### EXERCISE INSTRUCTIONS
Once the data has been read, restate all of it exactly.

Records from a data source
===============
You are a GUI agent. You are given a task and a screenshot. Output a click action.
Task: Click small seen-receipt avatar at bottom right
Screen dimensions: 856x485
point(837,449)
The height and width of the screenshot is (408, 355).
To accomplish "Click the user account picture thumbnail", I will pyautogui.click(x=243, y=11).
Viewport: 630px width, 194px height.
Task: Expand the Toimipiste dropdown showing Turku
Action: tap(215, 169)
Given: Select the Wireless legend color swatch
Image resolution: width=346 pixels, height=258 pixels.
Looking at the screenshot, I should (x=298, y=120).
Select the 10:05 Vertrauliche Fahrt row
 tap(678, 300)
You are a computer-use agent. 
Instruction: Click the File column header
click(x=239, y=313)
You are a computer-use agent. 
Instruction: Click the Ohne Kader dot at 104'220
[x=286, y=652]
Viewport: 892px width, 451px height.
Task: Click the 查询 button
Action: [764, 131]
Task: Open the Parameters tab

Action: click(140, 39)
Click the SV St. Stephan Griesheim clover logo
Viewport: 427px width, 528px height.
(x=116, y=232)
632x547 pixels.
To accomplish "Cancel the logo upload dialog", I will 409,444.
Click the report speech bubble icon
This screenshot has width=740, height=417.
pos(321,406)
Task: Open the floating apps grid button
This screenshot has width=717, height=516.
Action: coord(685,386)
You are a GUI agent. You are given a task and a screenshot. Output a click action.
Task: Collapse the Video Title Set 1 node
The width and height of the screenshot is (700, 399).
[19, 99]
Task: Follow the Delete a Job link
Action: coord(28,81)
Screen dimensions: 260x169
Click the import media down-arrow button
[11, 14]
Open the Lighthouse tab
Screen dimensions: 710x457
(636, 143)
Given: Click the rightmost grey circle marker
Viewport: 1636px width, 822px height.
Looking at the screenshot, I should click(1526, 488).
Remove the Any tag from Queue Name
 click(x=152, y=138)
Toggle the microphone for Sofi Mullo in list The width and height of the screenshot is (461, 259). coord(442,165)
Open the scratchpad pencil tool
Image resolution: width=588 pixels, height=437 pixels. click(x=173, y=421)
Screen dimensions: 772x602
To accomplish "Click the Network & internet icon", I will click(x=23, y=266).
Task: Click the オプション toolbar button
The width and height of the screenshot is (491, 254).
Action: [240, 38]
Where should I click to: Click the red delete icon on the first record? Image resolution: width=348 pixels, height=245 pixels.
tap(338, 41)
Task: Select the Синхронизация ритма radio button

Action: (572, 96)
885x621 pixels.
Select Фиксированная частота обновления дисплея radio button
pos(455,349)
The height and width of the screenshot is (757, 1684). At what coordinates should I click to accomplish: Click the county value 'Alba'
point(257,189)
===============
### RESULT FOR THIS EXERCISE
You are a GUI agent. You are given a task and a screenshot. Output a click action.
Task: Click small seen-receipt avatar at bottom right
Screen dimensions: 856x485
point(837,449)
The height and width of the screenshot is (408, 355).
To accomplish "Click the user account picture thumbnail", I will pyautogui.click(x=243, y=11).
Viewport: 630px width, 194px height.
Task: Expand the Toimipiste dropdown showing Turku
Action: tap(215, 169)
Given: Select the Wireless legend color swatch
Image resolution: width=346 pixels, height=258 pixels.
Looking at the screenshot, I should (x=298, y=120).
Select the 10:05 Vertrauliche Fahrt row
 tap(678, 300)
You are a computer-use agent. 
Instruction: Click the File column header
click(x=239, y=313)
You are a computer-use agent. 
Instruction: Click the Ohne Kader dot at 104'220
[x=286, y=652]
Viewport: 892px width, 451px height.
Task: Click the 查询 button
Action: [764, 131]
Task: Open the Parameters tab

Action: click(140, 39)
Click the SV St. Stephan Griesheim clover logo
Viewport: 427px width, 528px height.
(x=116, y=232)
632x547 pixels.
To accomplish "Cancel the logo upload dialog", I will 409,444.
Click the report speech bubble icon
This screenshot has width=740, height=417.
pos(321,406)
Task: Open the floating apps grid button
This screenshot has width=717, height=516.
Action: coord(685,386)
You are a GUI agent. You are given a task and a screenshot. Output a click action.
Task: Collapse the Video Title Set 1 node
The width and height of the screenshot is (700, 399).
[19, 99]
Task: Follow the Delete a Job link
Action: coord(28,81)
Screen dimensions: 260x169
Click the import media down-arrow button
[11, 14]
Open the Lighthouse tab
Screen dimensions: 710x457
(636, 143)
Given: Click the rightmost grey circle marker
Viewport: 1636px width, 822px height.
Looking at the screenshot, I should click(1526, 488).
Remove the Any tag from Queue Name
 click(x=152, y=138)
Toggle the microphone for Sofi Mullo in list The width and height of the screenshot is (461, 259). coord(442,165)
Open the scratchpad pencil tool
Image resolution: width=588 pixels, height=437 pixels. click(x=173, y=421)
Screen dimensions: 772x602
To accomplish "Click the Network & internet icon", I will click(x=23, y=266).
Task: Click the オプション toolbar button
The width and height of the screenshot is (491, 254).
Action: [240, 38]
Where should I click to: Click the red delete icon on the first record? Image resolution: width=348 pixels, height=245 pixels.
tap(338, 41)
Task: Select the Синхронизация ритма radio button

Action: (572, 96)
885x621 pixels.
Select Фиксированная частота обновления дисплея radio button
pos(455,349)
The height and width of the screenshot is (757, 1684). At what coordinates should I click to accomplish: Click the county value 'Alba'
point(257,189)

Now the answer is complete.